W3C Workshop on Data and Services Integration October 20-21 2011, Bedford, MA, USA


Executive Summary

Web Services has been around since 2000, with the first publication of the SOAP W3C Member Submission. Over the years, it has evolved to address additional uses cases, led by implementers who needed them. Some design choices and abstractions, however. were not a perfect match for some users, and it led to the creation of a parallel stack based on different choices.

Now that the Web Services stack is mature (seven W3C Recommendations were recently published), and that more and more abstractions around JSON are starting to appear (JSON-LD, JSON schema, JSON links, JSON namespaces...), we are approaching a situation where we have at least two parallel stacks with enough differences that makes integration difficult. One goal of this workshop was to figure out the needs in the domain of integration that would benefit from standardization, or where discussion via Community or Business Groups could gather a critical mass. Another important goal was to identify and clarify topics that would serve as input to the Linked Enterprise Data Patterns Workshop.

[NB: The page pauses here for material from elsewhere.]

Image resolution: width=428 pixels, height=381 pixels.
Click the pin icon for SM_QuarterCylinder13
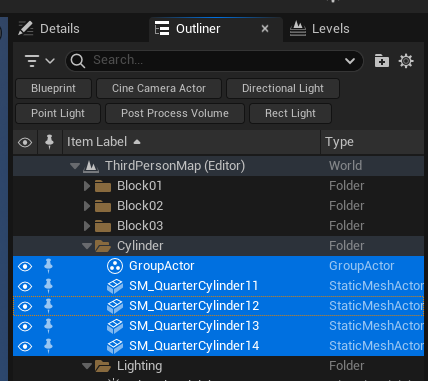[49, 326]
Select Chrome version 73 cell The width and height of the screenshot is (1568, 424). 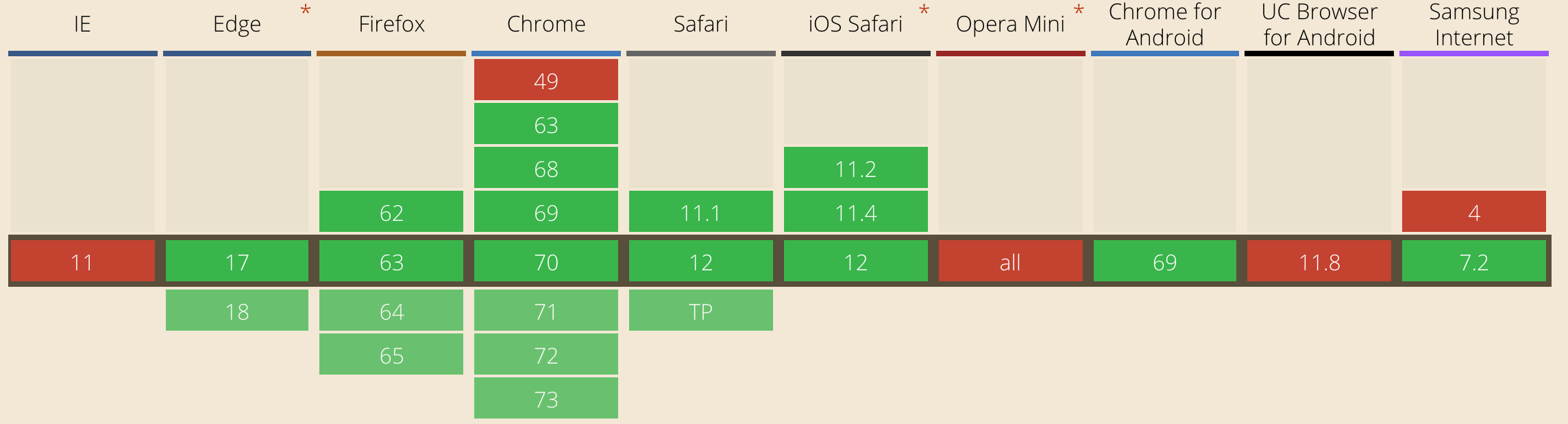pyautogui.click(x=546, y=399)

The participants came to the conclusion that solutions to the data integration issues are no longer circumscribed to a single domain, or an grand unification system, but can be the result of better integration of tools helping going cross-stacks. The other main topic of discussion was about how to architect RESTful services in the enterprise, a topic that was further discussed during the Linked Enterprise Data Patterns Workshop (Data-driven Applications on the Web), that took place December 6th and 7th 2011 in Cambridge, MA.

Workshop Overview

The workshop attracted 20 papers, (see Agenda) many of which were from people with real-world experience in building systems. Services, they argued, were hard to discover and hard to compose. The data they worked on had different representations for the same concept, as different producers and consumers have different expectations on the quantity of details needed to perform their job. Moreover, the structure of the data and details of the services kept changing because of services improvements, the need to extend the data format for new uses or just because the format itself changed in moving to a different technology stack. This last issue was discussed at the end of the workshop under the topic of «Versioning» which is a generalization of the variability of data and services.

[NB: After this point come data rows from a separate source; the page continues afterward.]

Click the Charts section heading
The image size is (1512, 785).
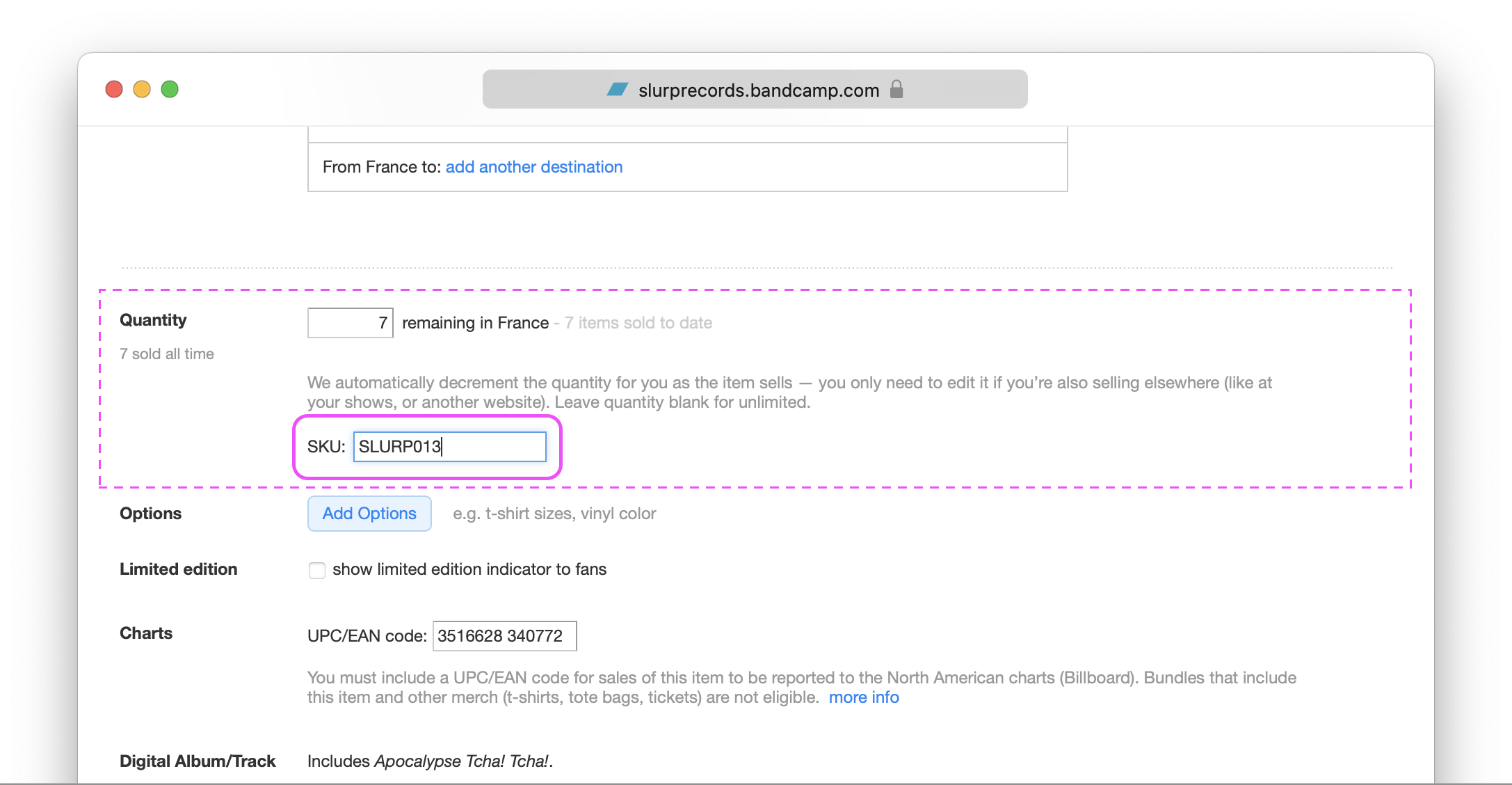click(146, 633)
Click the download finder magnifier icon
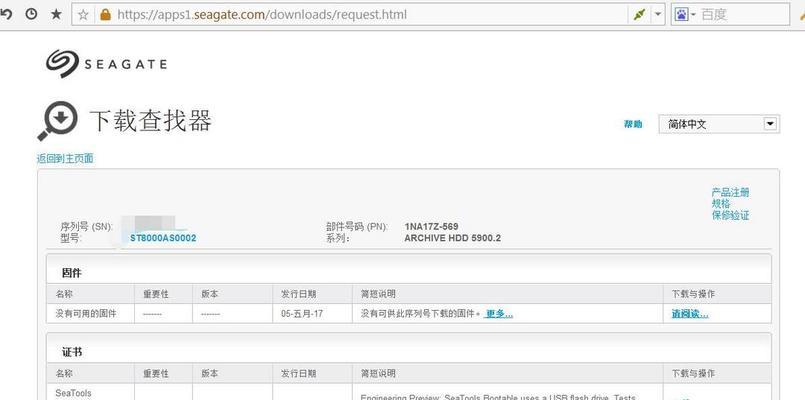The height and width of the screenshot is (400, 805). click(x=58, y=121)
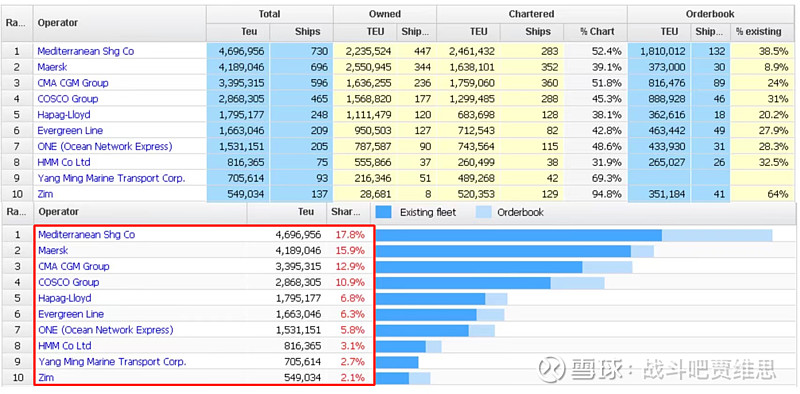This screenshot has height=394, width=800.
Task: Click Hapag-Lloyd in the market share list
Action: point(64,298)
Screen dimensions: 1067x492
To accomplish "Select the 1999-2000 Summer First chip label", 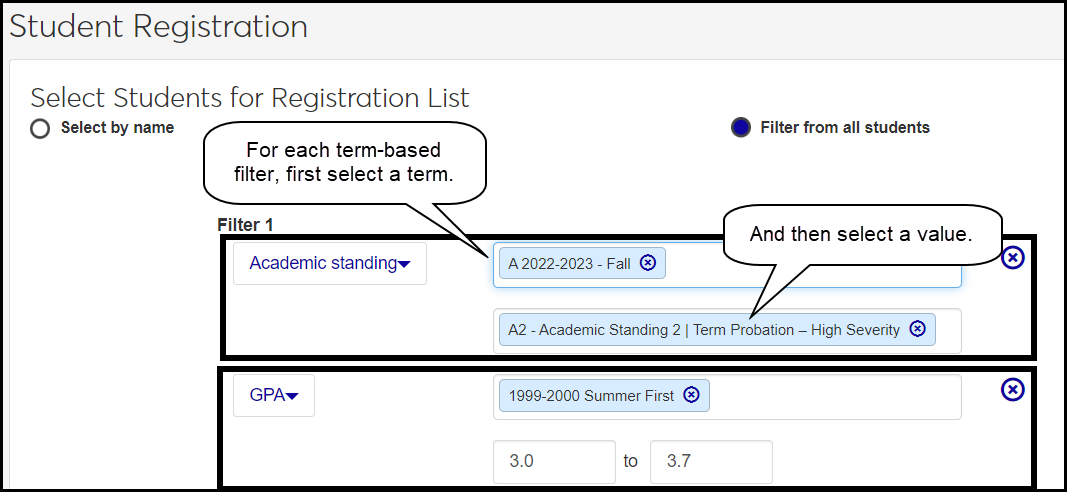I will 591,396.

In the services world, RESTful design is getting traction, replacing old SOAP-based architecture. One paper said «SOAP crumbled under its own weight». But RESTful services, based on JSON or XML, do not have a description language (WADL is not widely accepted) and while some means of describing the message structures are emerging, there are no sanctified mechanisms for requesting message-level security, message integrity, etc…

Another development is the surge of JSON, often as a replacement of XML, despite JSON not being a hypertext format. The need for tools options comparable to the XML ones in the JSON stack was highlighted by presentations about a query language for JSON (JSONiq, an XQuery equivalent in the JSON world), conversions from XML to JSON, Schema languages and linking facilities. This led to a general discussion and alarm/snide comments about how JSON started as XML-lite and may become as complex as XML with related technologies: pointers, namespaces, and schemas; The needs and the tools driving such evolution the way it did for XML but starting with a data angle instead of a document angle.

Services discovery is still an issue, and extensive discussion on the use of semantic annotations to help discovery and matching. We already have SAWSDL for this, but better tooling would be helpful to get better deployment. One tool presented was a browser plugin that helped annotate biotech services (See Wright State University paper).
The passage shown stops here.